* **GIVEN TEXT**:
The heart beats about 100,000 times a day, 35 million times a year and, over an average lifespan, around 2.5 billion times.

Each beat is a contraction with a force similar to that needed to squeeze a tennis ball.

The heart muscles work twice as hard as the leg muscles of someone sprinting. Thankfully, for the most part, the beats are all regular and reliable.

But, occasionally, they can become more irregular and this is where potentially an arrhythmia develops. There are many types but one of the most common is called atrial fibrillation.

You will see in the middle diagram that the gaps between successive waves (the tallest wave is known as the R-wave and is a good landmark for each beat) vary in a random fashion.

An ECG can pick this up and confirm it in a way that is more difficult when just feeling the pulse.

Often people will not be aware they even have this particular arrhythmia but sometimes it causes a racing, fluttering feeling or manifests itself through a sensation of palpitations and it can give rise to quite unpleasant symptoms of weakness, faintness or dizziness.

Diagnosis and treatment are important because atrial fibrillation is associated with a significantly increased risk of stroke. Initially, the ECG was used to pick up arrhythmias but as the 20th century progressed, it became a tool used in the diagnosis of heart attacks.

The classic appearance on an ECG in someone with central chest pain is shown in the third diagram. This is known as “tombstoning” and is not a good sign.

A heart attack is the loss of blood supply to part of the heart muscle due to blockage of a coronary artery.

A heart attack (myocardial infarction) that causes this tombstoning involves the section between the S and T waves rising — something we call it ST elevation (or STEMI in medical jargon).

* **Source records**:
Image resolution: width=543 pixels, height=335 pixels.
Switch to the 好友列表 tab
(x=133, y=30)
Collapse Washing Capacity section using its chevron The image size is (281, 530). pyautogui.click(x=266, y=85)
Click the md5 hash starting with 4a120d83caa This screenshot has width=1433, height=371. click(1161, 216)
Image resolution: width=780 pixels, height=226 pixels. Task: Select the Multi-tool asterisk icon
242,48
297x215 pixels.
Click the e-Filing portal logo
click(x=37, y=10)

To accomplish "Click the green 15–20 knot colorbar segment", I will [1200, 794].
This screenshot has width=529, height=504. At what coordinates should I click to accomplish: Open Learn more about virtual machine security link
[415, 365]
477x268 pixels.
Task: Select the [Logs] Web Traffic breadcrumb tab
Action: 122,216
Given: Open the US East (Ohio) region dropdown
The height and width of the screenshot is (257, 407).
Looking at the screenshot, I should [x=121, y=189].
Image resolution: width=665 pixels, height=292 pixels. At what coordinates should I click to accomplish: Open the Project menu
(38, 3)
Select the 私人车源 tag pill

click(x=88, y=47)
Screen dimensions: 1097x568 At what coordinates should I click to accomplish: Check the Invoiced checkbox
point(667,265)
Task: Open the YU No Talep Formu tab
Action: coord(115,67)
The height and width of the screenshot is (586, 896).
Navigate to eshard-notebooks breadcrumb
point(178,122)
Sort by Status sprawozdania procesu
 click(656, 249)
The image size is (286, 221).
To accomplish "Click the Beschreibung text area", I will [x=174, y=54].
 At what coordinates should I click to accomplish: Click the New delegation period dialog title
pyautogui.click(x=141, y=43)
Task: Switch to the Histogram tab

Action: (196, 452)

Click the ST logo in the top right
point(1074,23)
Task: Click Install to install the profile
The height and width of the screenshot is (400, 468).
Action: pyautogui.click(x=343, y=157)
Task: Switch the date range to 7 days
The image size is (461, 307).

* **REQUIRED WORK**:
1. From the heart rhythm text, copy the passage starting at "The heart beats" and ending at "called atrial fibrillation.".
2. Turn the paragraph of the heart rhythm text that begins "Often people will not be aware" into a short bulleted list that keeps its main facts.
The rows are separate material and have no connection to the heart rhythm text.

* **ACTIVITY ANSWERS**:
1.
The heart beats about 100,000 times a day, 35 million times a year and, over an average lifespan, around 2.5 billion times.

Each beat is a contraction with a force similar to that needed to squeeze a tennis ball.

The heart muscles work twice as hard as the leg muscles of someone sprinting. Thankfully, for the most part, the beats are all regular and reliable.

But, occasionally, they can become more irregular and this is where potentially an arrhythmia develops. There are many types but one of the most common is called atrial fibrillation.

2.
- People are often unaware they have this arrhythmia.
- Sometimes it causes a racing, fluttering feeling or palpitations.
- It can bring on unpleasant symptoms of weakness, faintness or dizziness.